(Collected data)
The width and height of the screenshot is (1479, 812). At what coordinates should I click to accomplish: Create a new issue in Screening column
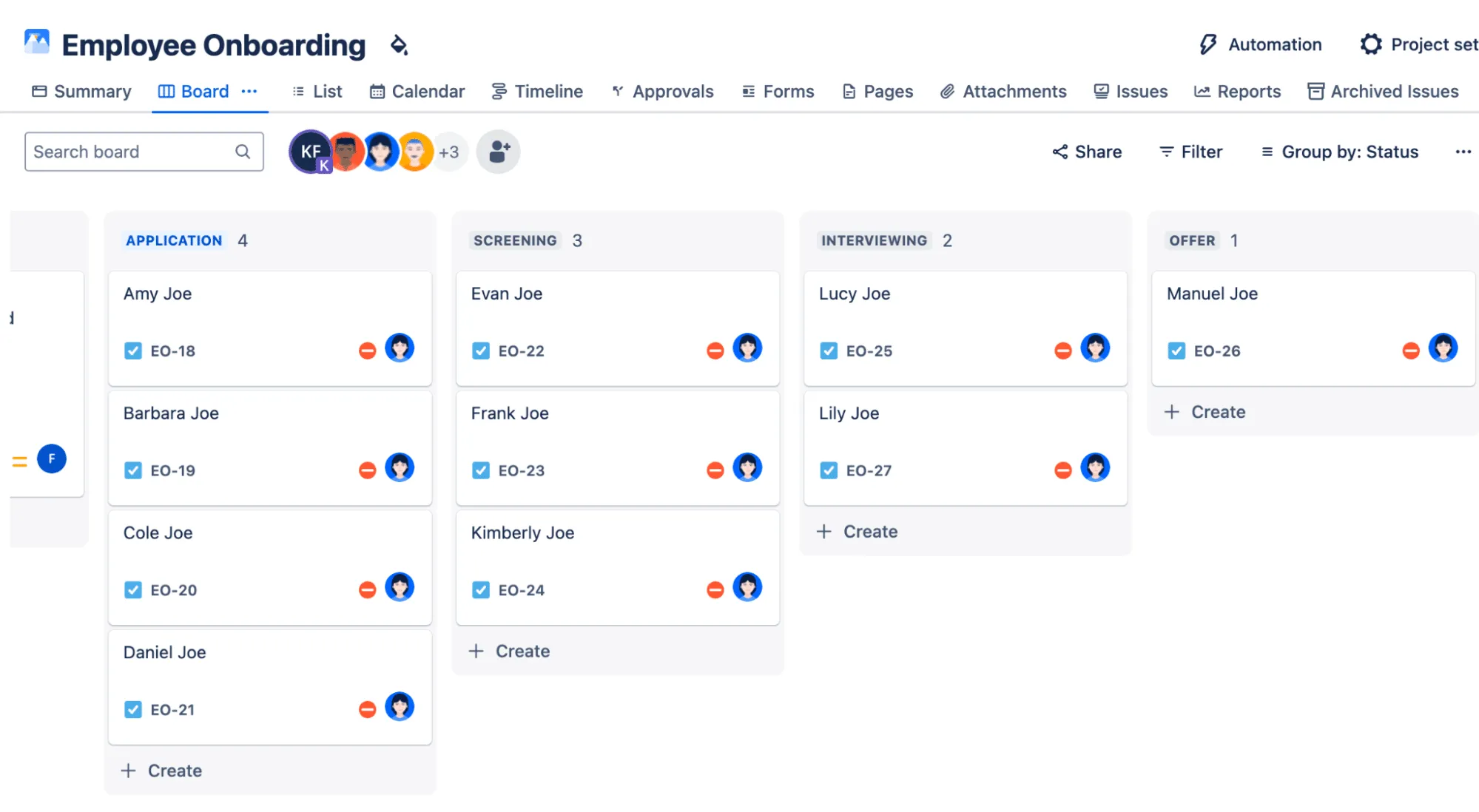coord(511,651)
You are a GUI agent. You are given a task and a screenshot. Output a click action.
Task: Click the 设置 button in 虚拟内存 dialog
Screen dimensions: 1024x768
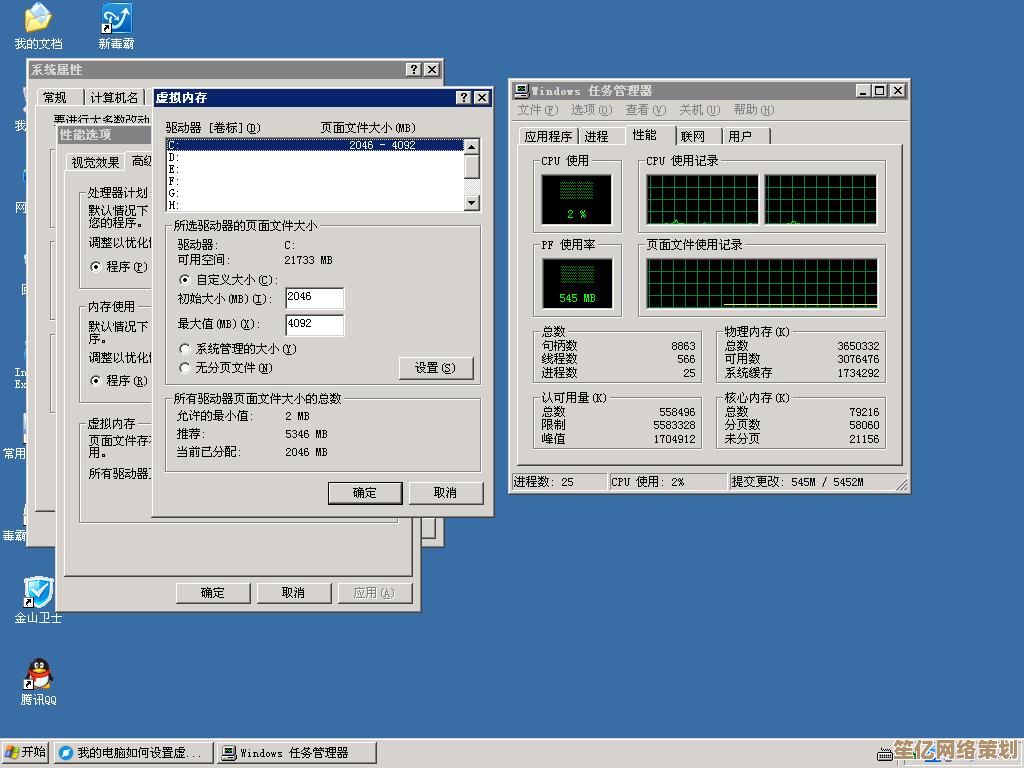point(436,368)
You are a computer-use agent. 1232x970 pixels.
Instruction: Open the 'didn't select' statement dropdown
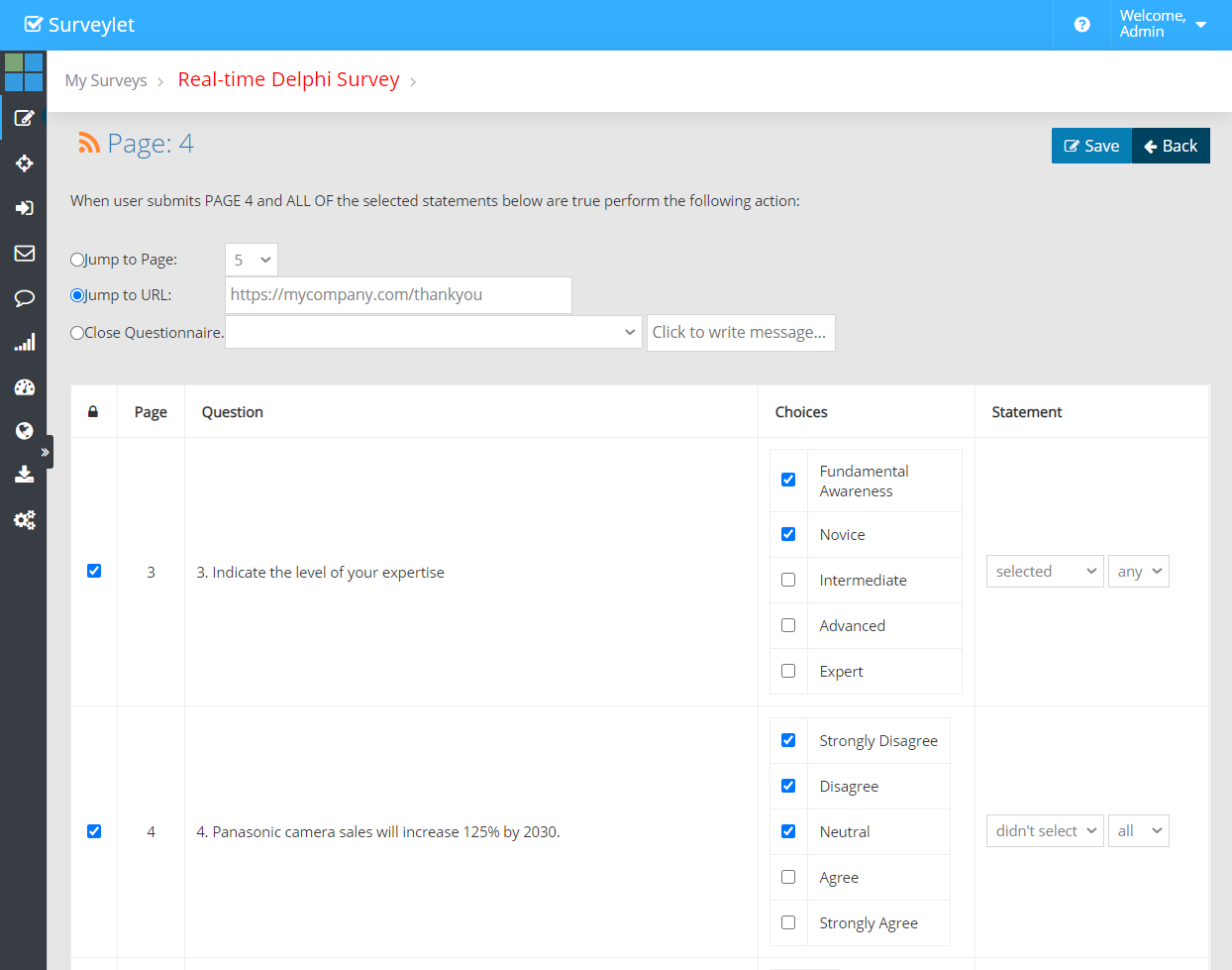tap(1044, 831)
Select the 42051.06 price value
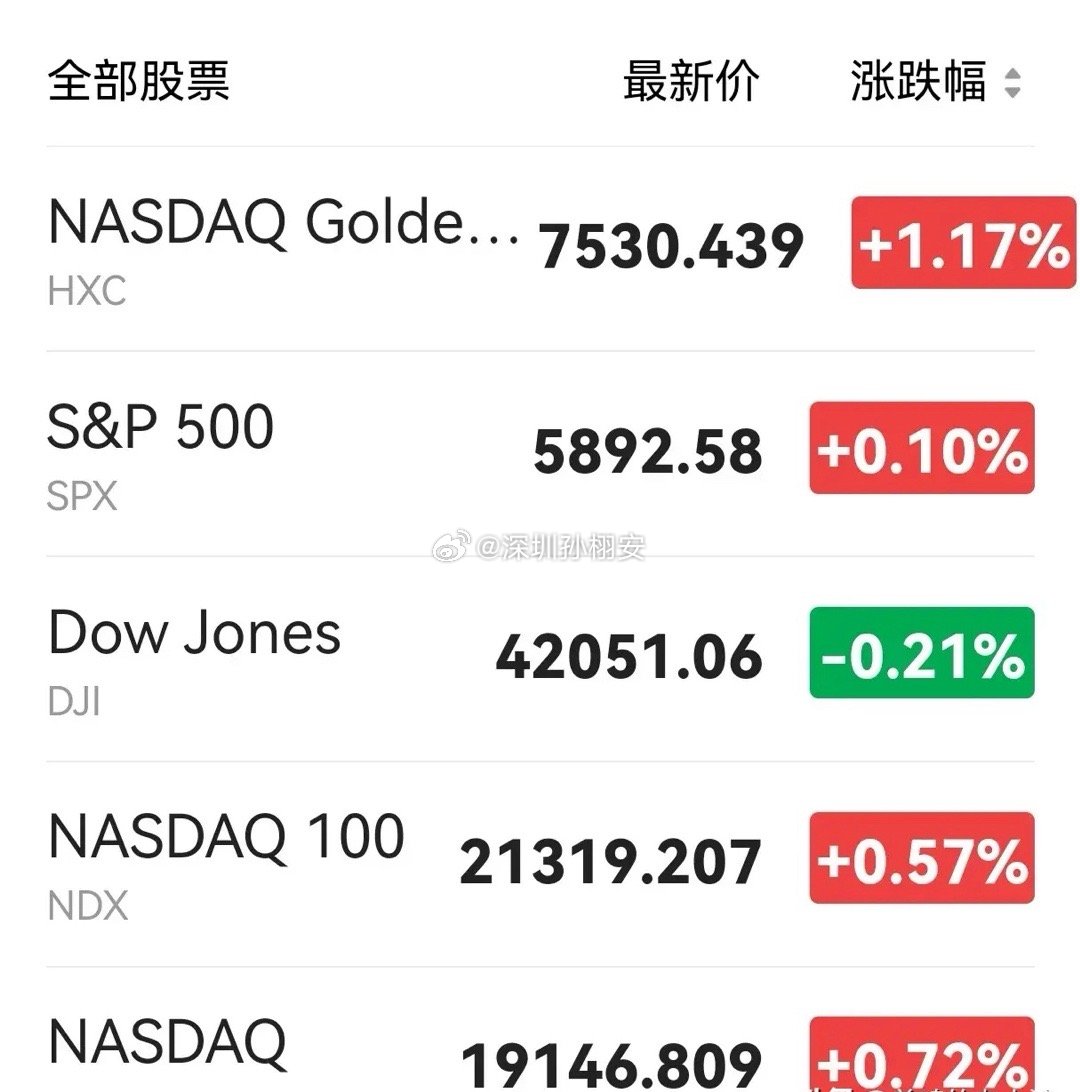 tap(629, 657)
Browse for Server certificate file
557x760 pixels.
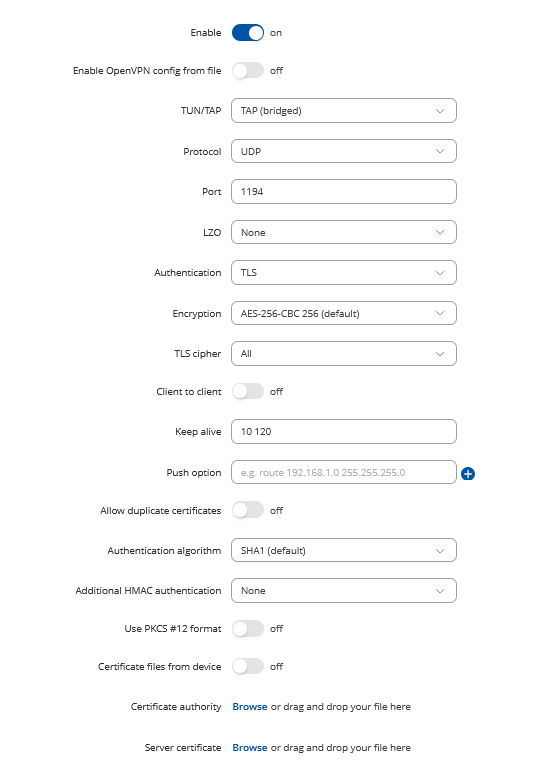[250, 747]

• [Exercise details]: Leave out all pictures and retype precisely the lines that run from the line containing "Screen dimensions: 1024x768" to the last line of the records.

• [Solution for this problem]:
Screen dimensions: 1024x768
point(436,368)
You are a computer-use agent. 1232x970 pixels.
Instruction: Open the 'didn't select' statement dropdown
tap(1044, 831)
Select the 42051.06 price value
 tap(629, 657)
Browse for Server certificate file
557x760 pixels.
[250, 747]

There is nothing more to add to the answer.